Saturday, February 28, 2015

His Name is Iain

Postingan kali ini khusus tentang Iain. Iain adalah anak dari keponakan suami saya. Saya agak enggak tega untuk menyebut dia sebagai cucu, grandson, atau apalah itu namanya. Saya? Punya cucu? Oh, noooo...
Suatu Hari di Bandung
Karena umur suami saya terpaut sekitar 14 tahun dengan kakaknya, sementara suami saya dan saya terpaut 7 tahun, jadilah keadaan ruwet begini. Umur keponakan suami saya tidak terpaut jauh dengan saya, yang artinya wajar sudah berkeluarga. Tapi saya tetap merasa tidak legawa sudah punya cucu... hahaha. *denial tingkat tinggi*

Untuk masalah ini kakak ipar sampai minta maaf kepada saya. Mungkin dia merasa enggak enak juga melihat saya, dengan wajah imut begini, tiba-tiba punya cucu! *ada yang tiba-tiba mual?*
Pstttt... ada yang sedang tidur!
Well, karena beberapa saudara memang tinggal di luar Indonesia, jadi jarang sekali keluarga suami saya berkumpul secara lengkap. Hari-hari menjelang akhir tahun, ketika badai salju biasanya menyergap daerah Barat, beberapa orang biasanya memilih "pulang" ke Indonesia. Negeri yang, tentu saja, selalu berkelimpahan matahari. Mari kita bersyukur... ;)

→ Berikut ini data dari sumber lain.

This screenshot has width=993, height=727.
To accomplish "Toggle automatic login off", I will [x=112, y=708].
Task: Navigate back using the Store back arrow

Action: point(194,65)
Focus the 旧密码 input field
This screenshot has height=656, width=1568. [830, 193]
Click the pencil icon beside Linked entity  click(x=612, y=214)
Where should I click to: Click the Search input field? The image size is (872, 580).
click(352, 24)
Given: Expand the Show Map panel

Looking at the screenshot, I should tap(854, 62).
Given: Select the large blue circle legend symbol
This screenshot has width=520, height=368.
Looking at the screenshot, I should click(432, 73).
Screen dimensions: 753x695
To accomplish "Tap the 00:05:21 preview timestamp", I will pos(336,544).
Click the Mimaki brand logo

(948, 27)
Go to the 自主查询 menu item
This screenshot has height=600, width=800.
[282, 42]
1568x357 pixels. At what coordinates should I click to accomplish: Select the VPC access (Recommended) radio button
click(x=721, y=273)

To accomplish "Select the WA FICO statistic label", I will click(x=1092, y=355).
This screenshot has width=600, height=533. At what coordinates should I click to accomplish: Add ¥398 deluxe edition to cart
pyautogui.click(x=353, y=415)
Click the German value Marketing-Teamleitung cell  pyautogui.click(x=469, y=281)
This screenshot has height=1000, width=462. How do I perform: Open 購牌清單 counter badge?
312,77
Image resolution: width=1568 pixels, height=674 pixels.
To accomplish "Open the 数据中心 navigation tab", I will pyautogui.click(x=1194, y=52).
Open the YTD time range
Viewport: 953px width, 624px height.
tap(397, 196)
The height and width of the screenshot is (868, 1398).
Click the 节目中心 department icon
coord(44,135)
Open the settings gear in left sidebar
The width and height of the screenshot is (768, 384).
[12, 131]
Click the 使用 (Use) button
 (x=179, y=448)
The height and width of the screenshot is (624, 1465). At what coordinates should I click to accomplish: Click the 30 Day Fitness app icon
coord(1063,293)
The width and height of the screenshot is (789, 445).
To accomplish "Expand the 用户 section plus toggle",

Akhir tahun kemarin, hanya 4 orang yang pulang ke Indonesia. Dan salah satunya, tentu saja Iain, yang sebentar lagi akan segera punya adik. Saat ini Iain sedang lucu-lucunya dan dia suka menyebutkan semua benda dengan warnanya. Favoritnya adalah semua mobil yang mempunyai sirene. Nino-nino, begitu dia menirukan bunyi sirene.
He said: wait for me... aunt Kiyaaa.
Hello, boys!
Waktu kami ke Bandung, sepanjang jalan dia mengoceh menyebut satu per satu mobil dan warnanya. Jadi perjalanan kami saat itu diwarnai dengan ocehan: yeyow (yellow) truck, blue taxi, nino-nino is coming.... Ouw, nino-nino is gone. :D Dan saat kami melewati masjid, dan kebetulan sedang azan, dia akan bertanya terus: What is that? what is that? Lucuuuuu.

Kami ke Bandung menginap dua malam di Galeri Ciumbuleuit. Awalnya hanya 3 orang dewasa dan 3 anak-anak saja (Nikki, Akira, dan Iain). Yang lain? Hobi keluarga kakak yang satu ini kalau pulang adalah "jalan". Bukan kuliner, bukan belanja, tapi benar-benar jalan. Yang artinya hiking atau naik gunung. Dan kali ini mereka naik ke Gunung Papandayan, sementara tahun sebelumnya ke Gunung Gede.
Nama saya Iain. Saya sangat suka makan mi! :p
Jadi... enggak heran kan, kalau keluarga kami pun akhirnya jarang sekali ke mall dan lebih memilih perjalanan yang berhubungan dengan alam. Sementara menunggu para saudara lain yang naik gunung kembali turun ke pusat, hari-hari di Bandung kami isi dengan bertarung menghadapi kemacetan. Yup! Menyebalkan sekali, ke mana-mana tidak bisa karena terjebak macet. Pada akhirnya, kami pun lebih senang leyeh-leyeh di hotel. Mendengarkan celotehan dan teriakan anak-anak.